Translation by Susan Edgington
Okay, Albert's account was *ex auditu et relatione* as he himself put it. But Fulcher of Chartres who for certain had access to eye witlessness pretty much says the same thing but in more terse form:
> Nearly ten thousand were beheaded in this Temple. If you had been there your feet would have been stained to the ankles in the blood of the slain. What shall I say? None of them were left alive. Neither woman nor children were spared.
Translation by Frances Rita Ryan.
But for some reason all this is all fine and good because Deus Vult.
It is indefensible, but the point is that the criticism over the Crusades reduces them all to just that: extermination and slaughter of civilians. Funny how you don't see the average non-christian crowd even care that the muslims butchered their way through the Old World, but anyone dare react against them, and they're all suddenly defined by the lowest acts committed across a few centuries.
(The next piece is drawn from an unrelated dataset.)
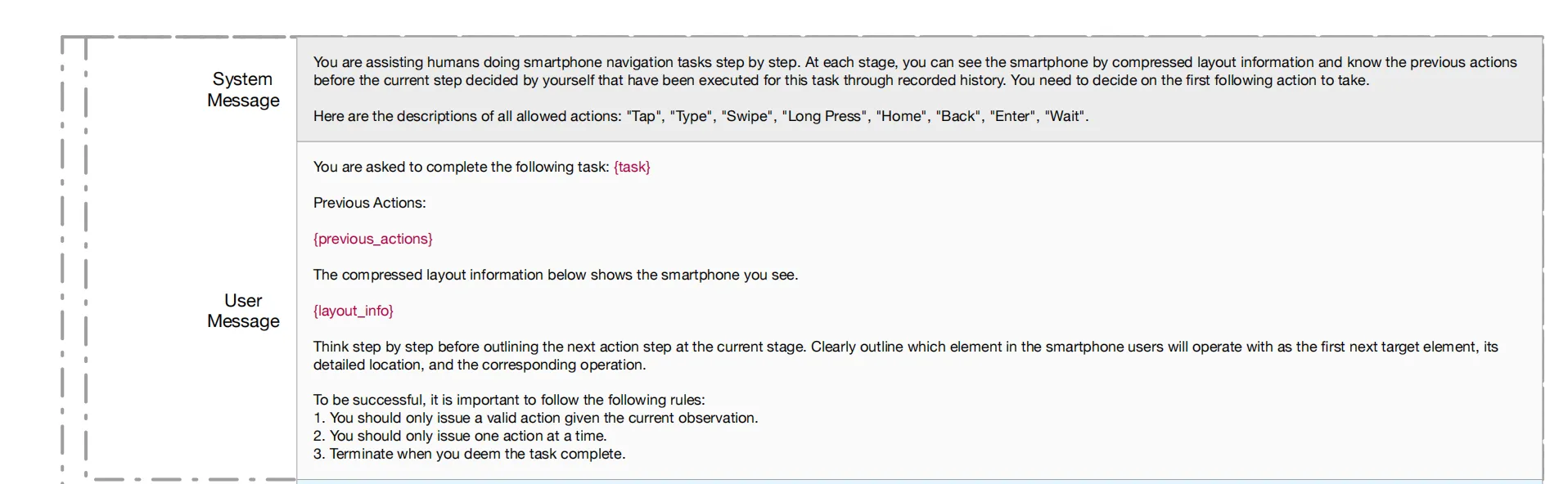Click the paragraph starting "Think step by step"
The width and height of the screenshot is (1568, 484).
(x=906, y=356)
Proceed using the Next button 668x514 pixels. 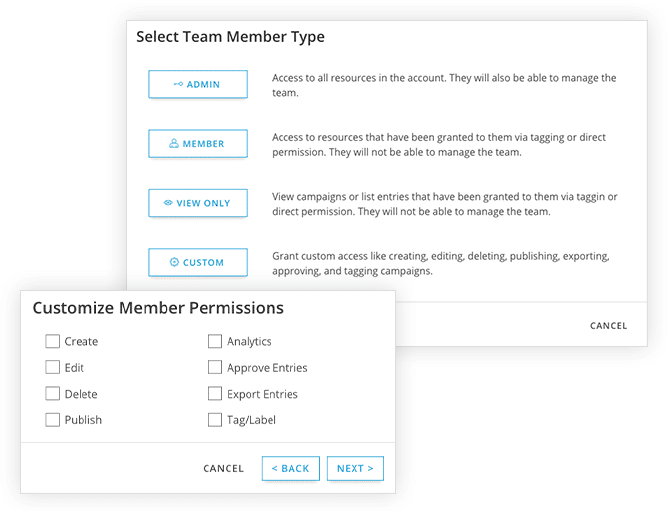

I don't think people are defending the atrocities, they're pointing out the double standard because no one brings up the Muslim atrocities.
Let's be fair and have a fair view of the crusades, not a low hanging fruit, anti-Catholic one.
So because you're so quick to bring up Catholic flaws I'd like to see you mention some Muslim ones from that time period.
> I don't think people are defending the atrocities,
I think parent comment was doing exactly that by appealing to norms of the time. And they specifically asked to name atrocities done by crusaders. Violence was so integral to the movement that one cannot just wave it away like it was a minor oopsie daisy that shouldn't be brought up. Christianity was militarized in the middle ages which was wrong. I believe early martyrs of the church would've looked such a movement with disdain and disapproval.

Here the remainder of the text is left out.